Stored dataset items
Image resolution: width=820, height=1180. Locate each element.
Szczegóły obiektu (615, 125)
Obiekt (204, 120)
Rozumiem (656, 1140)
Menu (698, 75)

* * *

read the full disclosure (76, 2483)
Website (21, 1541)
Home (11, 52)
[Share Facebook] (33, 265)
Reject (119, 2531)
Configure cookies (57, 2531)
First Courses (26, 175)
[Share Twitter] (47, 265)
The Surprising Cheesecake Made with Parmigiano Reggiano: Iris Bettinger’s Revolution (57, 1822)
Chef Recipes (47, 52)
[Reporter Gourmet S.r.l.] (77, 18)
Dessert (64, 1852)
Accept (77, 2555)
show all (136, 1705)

▶ **Prompt**:
From the entries above, print the lines beginning at the one with "Home (11, 52)" and stopping after the one with "show all (136, 1705)", exactly as written and with nothing else.

▶ **Answer space**:
Home (11, 52)
[Share Facebook] (33, 265)
Reject (119, 2531)
Configure cookies (57, 2531)
First Courses (26, 175)
[Share Twitter] (47, 265)
The Surprising Cheesecake Made with Parmigiano Reggiano: Iris Bettinger’s Revolution (57, 1822)
Chef Recipes (47, 52)
[Reporter Gourmet S.r.l.] (77, 18)
Dessert (64, 1852)
Accept (77, 2555)
show all (136, 1705)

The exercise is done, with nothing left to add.